A história patriarcal é uma história de família: Reúne as lembranças que se conservaram dos antepassados, Abraão, Isaac, Jacó e José. É uma história popular: detém-se nos episódios pessoais e nos traços pitorescos, sem nenhuma preocupação de relacionar essas narrações com história geral. É, enfim, uma história religiosa: todos os momentos decisivos são marcados por uma intervenção divina e neles tudo aparece como providencial, concepção teológica verdadeira sob um ponto de vista superior, mas que deixa na sombra a ação das causas segundas; além disso, os fatos são introduzidos, explicados e agrupados a fim de demonstrar uma tese religiosa: há um Deus que formou um povo e lhe deu um país; este Deus é IahweH, este povo é Israel, esta país é a Terra Santa. Mas esses relatos são históricos enquanto narram a seu modo acontecimentos reais e enquanto dão uma imagem fiel da origem e das migrações dos antepassados de Israel, de seus vínculos geográficos e étnicos e de seu comportamento moral e religioso. As suspeitas de que foram objeto esses relatos deveriam ceder diante do testemunho favorável que lhes trazem as descobertas recentes da história e da arqueologia orientais.
Depois de uma grande lacuna, o Êxodo e os Números, que têm seu eco nos primeiros capítulos do Deuteronômio, referem os acontecimentos que vão do nascimento á morte de Moisés: a saída do Egito, a permanência no Sinai, a caminhada até Cades, a marcha através da Transjordânia e a instalação nas estepes de Moab. Negar a realidade histórica desses fatos e da pessoa de Moisés é tornar inexplicáveis a história subseqüente de Israel, sua fidelidade ao javismo e sua devoção á Lei. É preciso reconhecer, contudo, que a importância dessas recordações para a vida do povo e o eco que elas tinham nos ritos deram aos relatos a cor de uma gesta heróica (por exemplo, a passagem do Mar) e por vezes de uma liturgia (como a Páscoa). Israel, que se tornou povo, faz então sua entrada na história geral e, embora nenhum documento antigo o mencione ainda, salvo uma alusão obscura na estrela do Faraó Merneptah, o que a Bíblia diz dele concordar, em linhas gerais, com o que os textos e a arqueologia nos informam sobre a descida dos grupos semíticos para o Egito, sobra a administração egípcia do Delta e a situação política da Transjoradânia.

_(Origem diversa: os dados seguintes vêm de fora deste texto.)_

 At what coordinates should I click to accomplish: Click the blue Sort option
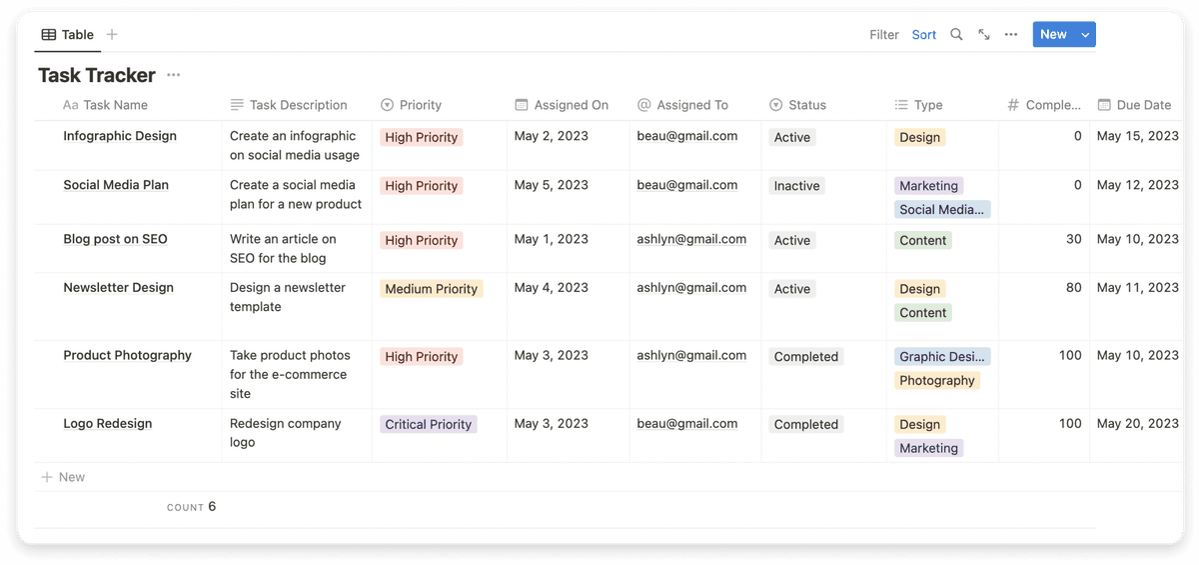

A tarefa do historiador moderno é confrontar esses dados da Bíblia com os fatos da história geral. Com as reservas que impõem a insuficiência das indicações da Bíblia e a incerteza da cronologia extrabíblica, pode-se dizer que Abraão vivia em Canaã por volta de 1850 a .C., que José prosperava no Egito e que outros “filhos de Jacó” aí o encontraram pouco depois de 1700. No tocante á data do Êxodo, não podemos confiar nas indicações cronológicas de 1ª Rs.6:1 e Jz.11:26, que são secundárias e provém de cômputos artificiais. Mas a Bíblias contém uma indicação decisiva. De acordo com o texto antigo de Êx.1:11, os hebreus trabalharam na construção das cidades-entrepostos de Pitom e de Ramsés. O Êxodo é, pois, posterior ao início do reinado de Ramsés II, que fundou a cidade de Ramsés. Os grandes trabalhos nesta cidade começaram no princípio do seu reinado, e é verossímil que a partida do grupo de Moisés tenha acontecido na primeira metade ou nos meados desse longo reinado (1290-1224), digamos cerca de 1250 a .C. ou pouco antes. Se levarmos em conta a tradição bíblica sobre a estada no deserto durante uma geração, a instalação na Transjordânia ter-se-ia processado por volta de 1225 a.C. Essas datas concordam com as informações da história geral sobre a residência dos faraós da XIX Dinastia no Delta do Nilo, sobre o enfraquecimento do controle egípcio na Síria-Palestina, no final do reinado de Ramsés II, e sobre os tumultos que sacudiram todo o Oriente Médio no fim do século XIII. Concordam com as indicações da arqueologia sobre o começo da Idade do f erro, que coincide com o estabelecimento dos israelitas em Canaã.